─── GIVEN TEXT

Court Opinion

ID: 8046921
Source: CourtListenerOpinion
Date Created: 2022-09-09 04:00:22.9883+00
Date Added: 2024-06-11T16:37:32.161459
License: Public Domain

Sargent, J.
By our statute one cow of the debtor is exempted from attachment and levy on execution. Rev. Stat., ch. 184, sec. 2; Comp. Stat. 469. It is not a partial interest or right of redemption only in the animal that is exempted and secured to the debtor and his family by this statute. The mortgagor convoyed the whole general property in one cow, conditionally, to Morse. The mortgagee had a right to take possession of the cow at any time, as well before as after condition broken. All the interest the plaintiff had in that cow was probably of little or no value.
A debtor who has but one cow may mortgage that if he choose, and in that way be liable to lose it upon the mortgage, or if he have more than one he may mortgage them all, and in the one case all the law could do would be to exempt such interest as he had remaining in the one; and in the other case it could do no more, as a creditor might attach all his interest in all but one, if they were all mortgaged. Bo when there is one cow not mortgaged, and others that are, the creditor can take all the debtor’s right in all that are mortgaged, leaving the debtor the one unincumbered.

──────

TASK LIST |
a. Say whether each statement agrees with the court opinion on the cow exemption. Answer yes or no for each, and quote the words of the opinion that decide it.
(i) The statute exempts one cow of the debtor from attachment and levy on execution.
(ii) The mortgagee could take possession of the cow only after the condition was broken.
(iii) A debtor who owns only one cow is not allowed to mortgage it.
b. Write the next part of the court opinion on the cow exemption, beginning right after its final sentence.

─── SUPPLIED INFORMATION

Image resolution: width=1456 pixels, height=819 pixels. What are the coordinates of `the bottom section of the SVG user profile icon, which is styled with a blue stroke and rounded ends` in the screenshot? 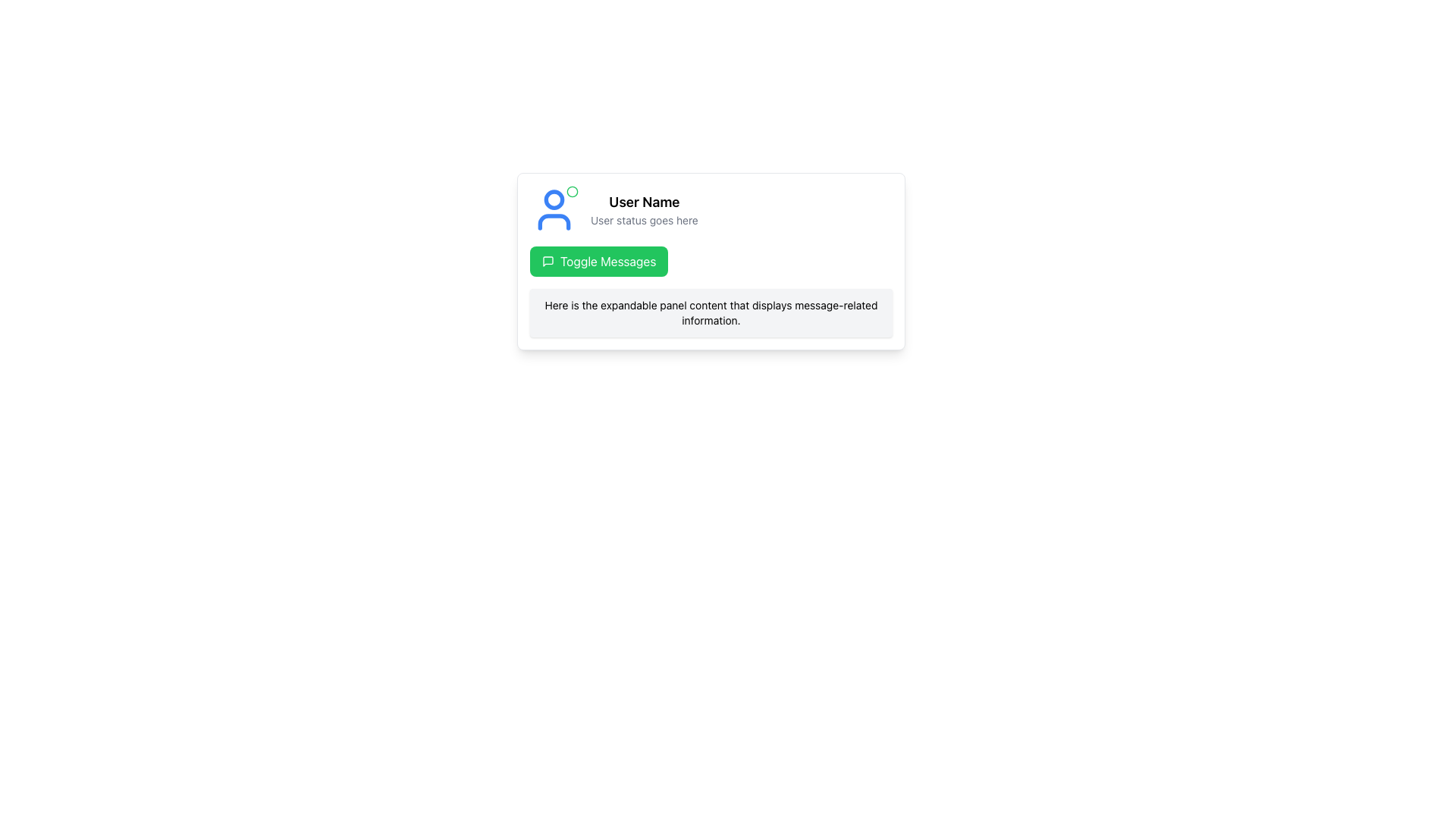 It's located at (553, 222).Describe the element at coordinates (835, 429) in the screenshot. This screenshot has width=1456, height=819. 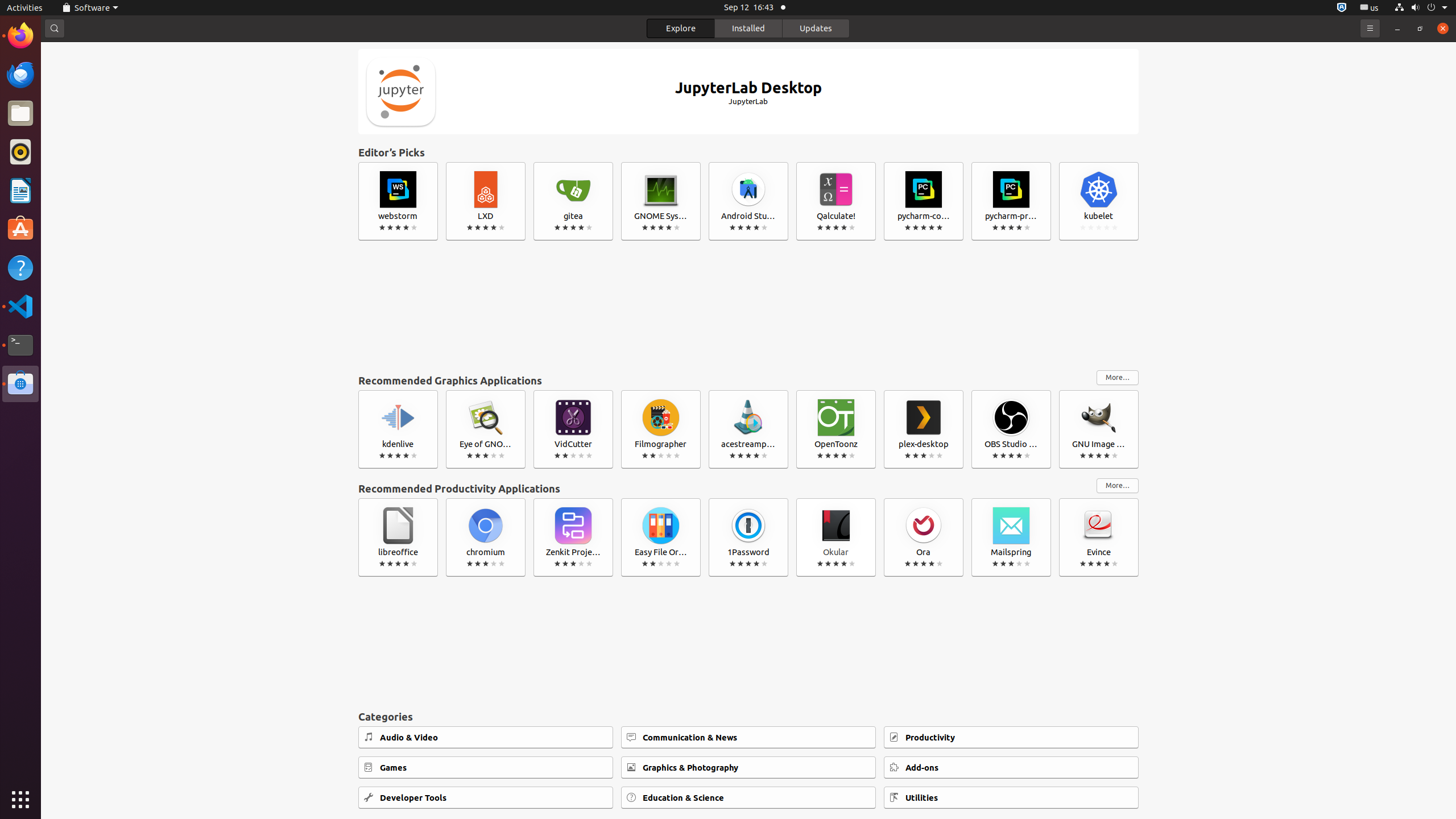
I see `'OpenToonz'` at that location.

──────

YOUR WRITTEN ANSWERS |
a.
(i) Yes: "By our statute one cow of the debtor is exempted from attachment and levy on execution."
(ii) No: "The mortgagee had a right to take possession of the cow at any time, as well before as after condition broken."
(iii) No: "A debtor who has but one cow may mortgage that if he choose"

b.
"When the cow in this case was sold, the other had been taken away on the mortgage, so that the sale was in fact of the debtor’s last and only cow. But we think that the attachment of the cow stands upon the same ground as the sale. If a debtor has two cows, and sells one of them absolutely, of course the other is exempt from attachment. But if he mortgages her to a creditor, selling her thus conditionally, he has an equitable interest remaining, which may be large or small, according to the amount of the debt secured by her; but whatever it is, the creditor can take and make it available so far in payment of his debt.
"We think it was evidently the intention of the legislature that the debtor should have the right to the sole, exclusive, and absolute ownership of one cow, which his creditors can not seize and apply in satisfaction of their debts. A similar statute in Massachusetts has recently received a similar construction to the one here given to ours, and upon grounds which seem satisfactory. Tryon v. Mansir, 2 Allen 219.
According to the agreement of the parties, there must be

Judgment for the plaintiff.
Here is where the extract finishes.